GIVEN RECORDS:
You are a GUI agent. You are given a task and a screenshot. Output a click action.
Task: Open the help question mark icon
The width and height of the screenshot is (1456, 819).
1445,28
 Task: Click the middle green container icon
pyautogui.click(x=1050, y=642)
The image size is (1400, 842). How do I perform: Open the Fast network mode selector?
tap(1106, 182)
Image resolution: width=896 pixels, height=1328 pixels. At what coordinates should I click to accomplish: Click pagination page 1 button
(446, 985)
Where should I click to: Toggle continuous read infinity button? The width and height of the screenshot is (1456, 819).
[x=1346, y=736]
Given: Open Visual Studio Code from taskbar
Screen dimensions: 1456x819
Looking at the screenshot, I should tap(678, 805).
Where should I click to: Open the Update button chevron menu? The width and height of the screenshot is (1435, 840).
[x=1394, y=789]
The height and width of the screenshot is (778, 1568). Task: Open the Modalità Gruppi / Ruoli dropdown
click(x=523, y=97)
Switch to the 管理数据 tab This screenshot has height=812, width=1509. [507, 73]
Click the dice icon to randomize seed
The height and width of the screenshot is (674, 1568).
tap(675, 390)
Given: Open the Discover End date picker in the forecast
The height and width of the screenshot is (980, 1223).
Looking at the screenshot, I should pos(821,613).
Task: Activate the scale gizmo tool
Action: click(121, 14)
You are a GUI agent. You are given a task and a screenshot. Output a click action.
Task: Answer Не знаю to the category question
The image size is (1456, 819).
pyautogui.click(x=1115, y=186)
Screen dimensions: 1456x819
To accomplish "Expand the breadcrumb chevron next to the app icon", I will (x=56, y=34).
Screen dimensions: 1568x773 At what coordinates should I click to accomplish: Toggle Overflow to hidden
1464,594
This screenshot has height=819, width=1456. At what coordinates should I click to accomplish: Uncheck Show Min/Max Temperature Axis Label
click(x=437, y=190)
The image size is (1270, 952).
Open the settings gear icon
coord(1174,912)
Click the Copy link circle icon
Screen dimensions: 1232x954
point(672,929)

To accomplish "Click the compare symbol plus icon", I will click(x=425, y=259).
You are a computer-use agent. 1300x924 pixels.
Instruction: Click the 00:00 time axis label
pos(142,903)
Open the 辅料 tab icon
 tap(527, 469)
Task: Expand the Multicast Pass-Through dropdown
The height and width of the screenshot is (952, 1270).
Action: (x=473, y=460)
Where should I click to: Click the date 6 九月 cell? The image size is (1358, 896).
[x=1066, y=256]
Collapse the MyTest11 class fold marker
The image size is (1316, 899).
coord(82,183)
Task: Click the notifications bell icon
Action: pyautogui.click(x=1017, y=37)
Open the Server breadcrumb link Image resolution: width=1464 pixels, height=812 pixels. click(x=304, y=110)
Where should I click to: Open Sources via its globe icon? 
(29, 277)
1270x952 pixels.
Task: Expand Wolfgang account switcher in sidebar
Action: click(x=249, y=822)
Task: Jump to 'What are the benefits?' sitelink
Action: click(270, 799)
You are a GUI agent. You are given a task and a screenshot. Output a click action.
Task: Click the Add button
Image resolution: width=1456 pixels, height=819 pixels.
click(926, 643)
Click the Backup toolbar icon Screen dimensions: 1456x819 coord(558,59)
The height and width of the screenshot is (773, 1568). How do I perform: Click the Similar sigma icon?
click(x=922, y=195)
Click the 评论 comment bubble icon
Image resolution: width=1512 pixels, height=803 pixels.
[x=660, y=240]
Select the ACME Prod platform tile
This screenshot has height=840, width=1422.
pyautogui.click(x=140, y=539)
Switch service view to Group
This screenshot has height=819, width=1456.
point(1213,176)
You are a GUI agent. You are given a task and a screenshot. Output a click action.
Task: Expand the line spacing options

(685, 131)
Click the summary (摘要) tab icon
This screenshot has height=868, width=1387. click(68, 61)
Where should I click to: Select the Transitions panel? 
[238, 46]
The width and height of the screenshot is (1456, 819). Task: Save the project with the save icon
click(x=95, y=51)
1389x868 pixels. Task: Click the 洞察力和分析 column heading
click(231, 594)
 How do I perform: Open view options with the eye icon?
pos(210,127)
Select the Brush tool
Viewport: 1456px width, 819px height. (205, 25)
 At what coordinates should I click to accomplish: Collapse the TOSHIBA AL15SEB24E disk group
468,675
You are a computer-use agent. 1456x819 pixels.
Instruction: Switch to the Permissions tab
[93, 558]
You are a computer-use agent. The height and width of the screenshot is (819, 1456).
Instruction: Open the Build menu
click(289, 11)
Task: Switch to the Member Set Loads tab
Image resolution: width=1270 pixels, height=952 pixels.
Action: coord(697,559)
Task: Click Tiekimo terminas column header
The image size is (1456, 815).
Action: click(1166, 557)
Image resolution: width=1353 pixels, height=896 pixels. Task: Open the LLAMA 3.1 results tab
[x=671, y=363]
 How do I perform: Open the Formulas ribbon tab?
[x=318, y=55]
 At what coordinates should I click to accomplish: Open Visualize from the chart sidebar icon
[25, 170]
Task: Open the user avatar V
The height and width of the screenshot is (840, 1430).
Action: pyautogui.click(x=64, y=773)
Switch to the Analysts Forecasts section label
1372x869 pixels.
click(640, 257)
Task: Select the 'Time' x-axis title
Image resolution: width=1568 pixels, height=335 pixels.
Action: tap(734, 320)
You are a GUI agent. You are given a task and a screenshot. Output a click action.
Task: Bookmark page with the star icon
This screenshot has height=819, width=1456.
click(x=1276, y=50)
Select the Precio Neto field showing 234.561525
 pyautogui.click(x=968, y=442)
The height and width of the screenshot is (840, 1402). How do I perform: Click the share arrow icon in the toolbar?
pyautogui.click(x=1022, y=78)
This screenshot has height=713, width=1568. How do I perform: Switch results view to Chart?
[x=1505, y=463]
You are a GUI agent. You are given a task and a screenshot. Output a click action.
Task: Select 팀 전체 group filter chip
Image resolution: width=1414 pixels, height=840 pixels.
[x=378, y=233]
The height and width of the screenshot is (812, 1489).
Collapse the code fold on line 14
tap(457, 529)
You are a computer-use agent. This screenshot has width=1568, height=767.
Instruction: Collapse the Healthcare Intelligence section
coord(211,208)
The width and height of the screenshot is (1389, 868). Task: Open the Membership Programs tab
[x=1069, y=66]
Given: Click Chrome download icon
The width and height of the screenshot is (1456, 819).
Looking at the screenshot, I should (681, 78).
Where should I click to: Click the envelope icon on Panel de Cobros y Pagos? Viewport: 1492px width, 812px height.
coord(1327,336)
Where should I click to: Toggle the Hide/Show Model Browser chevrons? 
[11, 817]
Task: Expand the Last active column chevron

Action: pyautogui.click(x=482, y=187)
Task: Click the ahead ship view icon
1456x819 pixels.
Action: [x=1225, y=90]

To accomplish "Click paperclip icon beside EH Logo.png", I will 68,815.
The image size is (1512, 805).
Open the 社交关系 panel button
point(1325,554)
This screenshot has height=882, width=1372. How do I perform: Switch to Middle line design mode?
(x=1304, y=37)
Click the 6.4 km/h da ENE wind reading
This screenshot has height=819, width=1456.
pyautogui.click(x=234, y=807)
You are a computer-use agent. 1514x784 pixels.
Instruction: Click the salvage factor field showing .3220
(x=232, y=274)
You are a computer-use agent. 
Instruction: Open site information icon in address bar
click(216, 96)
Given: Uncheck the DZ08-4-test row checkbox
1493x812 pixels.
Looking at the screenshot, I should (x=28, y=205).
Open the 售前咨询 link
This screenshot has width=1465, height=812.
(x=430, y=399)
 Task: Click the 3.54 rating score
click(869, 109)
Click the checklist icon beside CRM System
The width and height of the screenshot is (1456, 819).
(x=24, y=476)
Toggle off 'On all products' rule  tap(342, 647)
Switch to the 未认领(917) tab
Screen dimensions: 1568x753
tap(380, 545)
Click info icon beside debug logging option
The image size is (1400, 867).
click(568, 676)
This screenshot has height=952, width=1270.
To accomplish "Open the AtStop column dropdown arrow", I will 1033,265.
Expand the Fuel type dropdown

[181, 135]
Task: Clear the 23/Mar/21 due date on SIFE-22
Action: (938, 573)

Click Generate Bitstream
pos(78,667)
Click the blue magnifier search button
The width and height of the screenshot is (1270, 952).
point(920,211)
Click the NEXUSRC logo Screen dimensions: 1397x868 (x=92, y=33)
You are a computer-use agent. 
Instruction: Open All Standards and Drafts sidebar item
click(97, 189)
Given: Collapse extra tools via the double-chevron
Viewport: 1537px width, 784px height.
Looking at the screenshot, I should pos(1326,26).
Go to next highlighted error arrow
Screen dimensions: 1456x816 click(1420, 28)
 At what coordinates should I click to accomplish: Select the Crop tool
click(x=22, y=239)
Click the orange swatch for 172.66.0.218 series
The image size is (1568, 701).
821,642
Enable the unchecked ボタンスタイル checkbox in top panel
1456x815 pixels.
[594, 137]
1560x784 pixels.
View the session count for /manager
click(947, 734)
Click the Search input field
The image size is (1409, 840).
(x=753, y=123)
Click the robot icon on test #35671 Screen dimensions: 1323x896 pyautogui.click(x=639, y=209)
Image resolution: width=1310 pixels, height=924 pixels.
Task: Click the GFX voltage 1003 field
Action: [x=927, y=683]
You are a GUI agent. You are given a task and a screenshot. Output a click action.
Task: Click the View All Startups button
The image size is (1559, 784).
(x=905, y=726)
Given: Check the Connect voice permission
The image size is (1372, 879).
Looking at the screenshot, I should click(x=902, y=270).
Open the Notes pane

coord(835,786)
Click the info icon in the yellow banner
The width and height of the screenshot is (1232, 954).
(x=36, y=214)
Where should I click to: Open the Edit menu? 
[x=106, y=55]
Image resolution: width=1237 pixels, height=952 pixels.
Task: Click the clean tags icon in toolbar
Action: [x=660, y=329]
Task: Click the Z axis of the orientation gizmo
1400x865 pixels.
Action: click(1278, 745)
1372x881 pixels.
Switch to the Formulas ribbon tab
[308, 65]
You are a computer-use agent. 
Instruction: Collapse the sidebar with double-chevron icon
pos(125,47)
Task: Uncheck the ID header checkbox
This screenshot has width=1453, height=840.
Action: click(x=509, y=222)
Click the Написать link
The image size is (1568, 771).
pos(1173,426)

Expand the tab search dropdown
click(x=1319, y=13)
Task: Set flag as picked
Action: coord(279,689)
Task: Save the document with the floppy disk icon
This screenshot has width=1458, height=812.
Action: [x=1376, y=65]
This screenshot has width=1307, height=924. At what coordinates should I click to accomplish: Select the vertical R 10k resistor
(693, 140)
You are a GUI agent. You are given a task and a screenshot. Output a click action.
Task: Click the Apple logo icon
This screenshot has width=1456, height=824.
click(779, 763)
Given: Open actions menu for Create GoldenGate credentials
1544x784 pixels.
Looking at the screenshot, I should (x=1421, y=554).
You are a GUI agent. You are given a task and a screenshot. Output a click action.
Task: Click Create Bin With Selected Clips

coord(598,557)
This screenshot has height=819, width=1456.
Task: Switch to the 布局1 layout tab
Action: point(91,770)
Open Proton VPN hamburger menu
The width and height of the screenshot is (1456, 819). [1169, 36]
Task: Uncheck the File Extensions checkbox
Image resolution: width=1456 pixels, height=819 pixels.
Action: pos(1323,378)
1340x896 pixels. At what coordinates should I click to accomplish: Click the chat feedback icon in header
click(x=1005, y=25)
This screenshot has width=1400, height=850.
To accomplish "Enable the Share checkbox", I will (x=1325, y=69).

WORK ORDER: Identify each line in the records above containing the word "question"; copy those lines.

TASK OUTPUT:
Task: Open the help question mark icon
Task: Answer Не знаю to the category question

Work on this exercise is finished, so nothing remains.